BUT, that is not what the Adler Planetarium wanted. They needed a new Zeiss star projector, which looks something like this:
Basically, the money was a request for a science education project in Chicago. If people want to debate if that money is worthwhile, fine. If people want to debate if and how projects should be specified in the federal budget, fine. But to state that this request is for an "overhead projector" is an intentional effort to mislead the public, the sort of mis-statement that McCain has claimed to oppose throughout his career (a stance I admired him for). And this seemingly throw-away statement does far more than just try and make Obama look bad -- intentionally or not, it belittles the fine folks at Adler Planetarium who have dedicated their lives to science education, at the cost of being grossly underpaid and underappreciated for their significant talents in both science and education.
Finally, let's look at this year's federal budget. The budget deficit for fiscal year 2008 was about $438 billion. So, let's take this three million off of there. Now the federal budget deficit would have been $437.997 billion. In fact, let's take off every earmark "pork" project in the 2008 budget, about $10 billion. Now the budget would be down to $428 billion. Hmm, not much better. In fact, we would have to cut 90% of the non-military, non-mandatory federal budget ($487 billion in fiscal year 2008) to solve the budget deficit. 90% cuts in homeland security, education, energy, transportation, health, science -- everything, except the military, social security, medicare, and interest payments on the debt. Face it, folks, pork barrel spending is barely a drop in the bucket of our federal budget deficit.
We've got big budget problems.

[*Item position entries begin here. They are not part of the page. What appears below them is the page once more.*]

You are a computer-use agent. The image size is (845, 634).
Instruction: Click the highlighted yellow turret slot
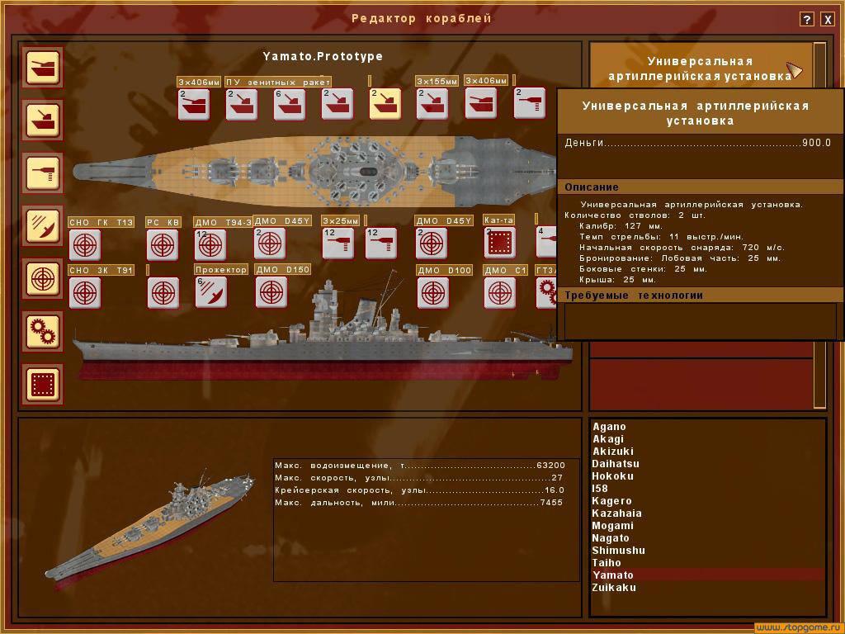click(x=385, y=104)
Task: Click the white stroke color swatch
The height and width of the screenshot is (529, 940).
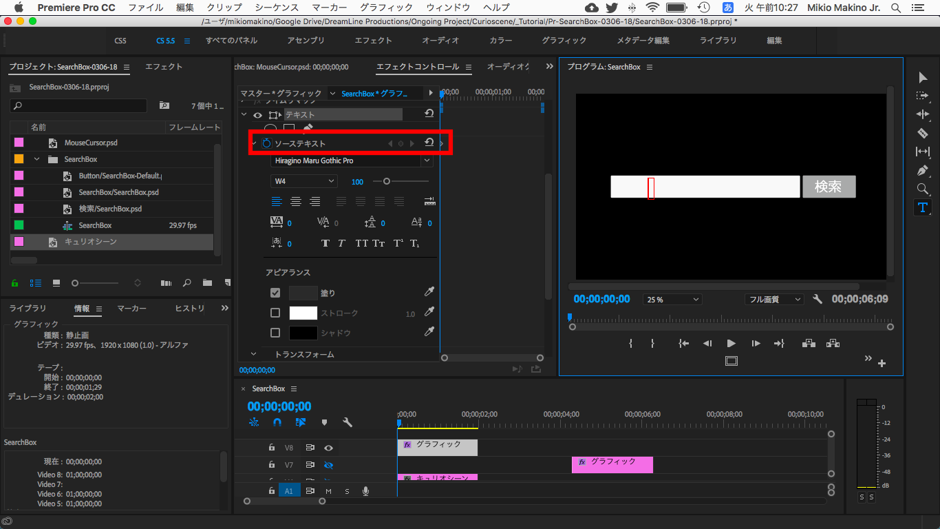Action: (x=303, y=313)
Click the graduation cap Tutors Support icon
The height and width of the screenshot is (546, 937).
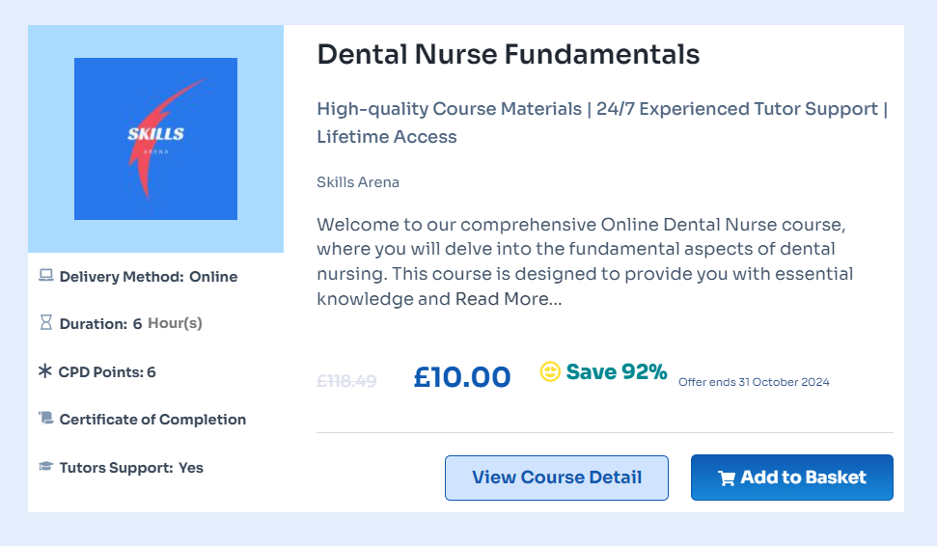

While $3 million may sound like a lot, it's peanuts compared to the choices that will have to be made if we want to cut the deficit significantly. This country has big problems with finances, infrastructure, external security threats. Whether Adler Planetarium gets its $3 million or not will not affect any of those problems in the slightest. Instead of railing against science education, let's have our presidential candidates talk about things that are important, like the trillions of dollars that have been lost in the stock market. (Let's see, for $3 trillion, I could buy a million Zeiss overhead projectors...) Or the 10 million people who are unemployed (if we cancel the Adler planetarium outlay, we can give each of them 33 cents). Or the 30,000 American soldiers that have been wounded in Iraq. Or the fact that Osama Bin Laden is still a free man, despite having killed over 2700 Americans. Compared to these issues, the Adler Planetarium doesn't seem like an issue that should decide who our next president should be.